• Passage:
=-=-=-=-=

Dr. tries to keep my levels in the upper 900's and it's to high. Go by how you

feel. I stand by what I said about how they did them labs. Men don't get

levels that high doing labs after a shower before using the gels.

Co-Moderator

Phil

> From: cvictorg <cvgrashow@...>

> Subject: Re: HORMA (Hormonal Regulators of Muscle and

Metabolism in Aging) Trial

>

> Date: Saturday, January 29, 2011, 9:32 AM

> Look at the graph

>

>

http://biomedgerontology.oxfordjournals.org/content/66A/1/122/F1.expansion.html

>

> The box plots represent the distribution of changes from

> baseline to week 16 for testosterone participants who

> received 5 or 10 g/d doses and IGF-1 for participants who

> received rhGH at 0, 3, and 5 μg/kg/d. The solid line

> within each box represents the median and hatched line the

> mean of the distribution change. The upper and lower

> boundaries of the boxes represent the 75th and 25th

> percentiles of the distribution, respectively. The upper and

> lower whiskers represent the 90th and 10th percentiles,

> respectively. Dots above and below the 90th and 10th

> percentiles, respectively, are individual values outside

> this range.

=-=-=-=-=

• Check your understanding:
(a) In the post about the HORMA trial, condense the paragraph beginning "The box plots represent" into a short bulleted list that keeps its main facts.
(b) Write the next few sentences of the post about the HORMA trial, picking up after its final sentence.
The collection entries that come next are separate material and have no connection to the post.

[Collection entries]
=-=-=-=-=

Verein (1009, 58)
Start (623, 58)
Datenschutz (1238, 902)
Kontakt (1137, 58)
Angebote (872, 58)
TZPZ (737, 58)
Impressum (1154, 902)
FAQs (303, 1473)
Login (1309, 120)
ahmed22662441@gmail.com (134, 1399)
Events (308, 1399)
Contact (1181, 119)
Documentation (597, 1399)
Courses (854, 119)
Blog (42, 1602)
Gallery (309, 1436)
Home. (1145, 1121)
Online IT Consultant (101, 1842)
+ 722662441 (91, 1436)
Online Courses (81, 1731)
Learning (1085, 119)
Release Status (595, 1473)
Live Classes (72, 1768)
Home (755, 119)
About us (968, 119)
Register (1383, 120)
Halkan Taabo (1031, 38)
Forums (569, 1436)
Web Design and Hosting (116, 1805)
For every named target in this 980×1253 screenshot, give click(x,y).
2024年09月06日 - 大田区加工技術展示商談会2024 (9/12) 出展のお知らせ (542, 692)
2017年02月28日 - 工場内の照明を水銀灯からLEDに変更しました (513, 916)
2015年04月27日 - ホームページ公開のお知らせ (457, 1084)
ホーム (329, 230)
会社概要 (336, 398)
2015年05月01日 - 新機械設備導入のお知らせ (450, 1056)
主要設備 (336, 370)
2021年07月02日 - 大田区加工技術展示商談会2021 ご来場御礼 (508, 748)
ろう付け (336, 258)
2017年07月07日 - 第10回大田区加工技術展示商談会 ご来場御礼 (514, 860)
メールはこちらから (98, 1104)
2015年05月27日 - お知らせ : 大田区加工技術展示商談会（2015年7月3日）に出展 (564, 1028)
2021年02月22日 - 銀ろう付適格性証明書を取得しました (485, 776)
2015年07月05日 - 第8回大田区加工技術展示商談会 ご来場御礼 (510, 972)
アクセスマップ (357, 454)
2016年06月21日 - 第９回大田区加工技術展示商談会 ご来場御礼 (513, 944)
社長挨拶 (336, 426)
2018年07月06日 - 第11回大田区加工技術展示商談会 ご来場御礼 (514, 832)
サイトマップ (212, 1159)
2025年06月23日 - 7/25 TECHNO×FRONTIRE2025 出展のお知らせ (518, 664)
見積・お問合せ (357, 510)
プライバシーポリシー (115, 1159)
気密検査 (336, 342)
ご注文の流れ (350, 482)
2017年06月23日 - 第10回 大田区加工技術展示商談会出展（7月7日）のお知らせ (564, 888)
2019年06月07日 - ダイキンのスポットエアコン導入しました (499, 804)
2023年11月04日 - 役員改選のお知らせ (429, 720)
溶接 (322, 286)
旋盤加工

=-=-=-=-=

• Exercise results:
(a)
- The box plots show changes from baseline to week 16: testosterone for participants given 5 or 10 g/d, and IGF-1 for participants given rhGH at 0, 3, and 5 μg/kg/d.
- In each box, the solid line marks the median change and the hatched line marks the mean change.
- The top and bottom of each box mark the 75th and 25th percentiles.
- The upper and lower whiskers mark the 90th and 10th percentiles.
- Dots above and below the whiskers are individual values outside that range.

(b)
>

>

>

> >

> > http://www.ncbi.nlm.nih.gov/pubmed/21059836

> >

> > http://biomedgerontology.oxfordjournals.org/content/66A/1/122.full

> >

> > Testosterone Threshold Levels and Lean Tissue Mass

> Targets Needed to Enhance Skeletal Muscle Strength and

> Function: The HORMA Trial

> >

> > Increases in total testosterone of 1046 ng/dL (95%

> confidence interval = 1040–1051) and 898 ng/dL (95%

> confidence interval = 892–904) were necessary to achieve

> median increases in lean body mass of 1.5 kg and

> appendicular skeletal muscle mass of 0.8 kg, respectively,

> which were required to significantly enhance one-repetition

> maximum strength (≥30%). Co-treatment with rhGH

> lowered the testosterone levels (quantified using liquid

> chromatography–tandem mass spectrometry) necessary to

> reach these lean mass thresholds.

> >

> > These represent conservative estimates because they

> include men whose testosterone levels declined, as may occur

> during clinical treatment with testosterone, and as such

> delineate target testosterone levels needed to sufficiently

> enhance LBM and ASMM necessary to improve muscle strength

> and physical function.

> >

> > Our data may also help explain why some testosterone

> trials, which used relatively low fixed doses of

> testosterone and achieved small (if any) increments in

> testosterone levels, reported relatively modest LBM gains

> and little or no change in muscle strength or physical

> function. Our data highlight the need for dose titration to

> target testosterone levels in clinical trials of

> testosterone for anabolic applications.

> >

> > Question - If the levels in the study are correct

> doesn't that mean that we should be aiming for total

> testosterone levels of 1000-1100 ng/dL??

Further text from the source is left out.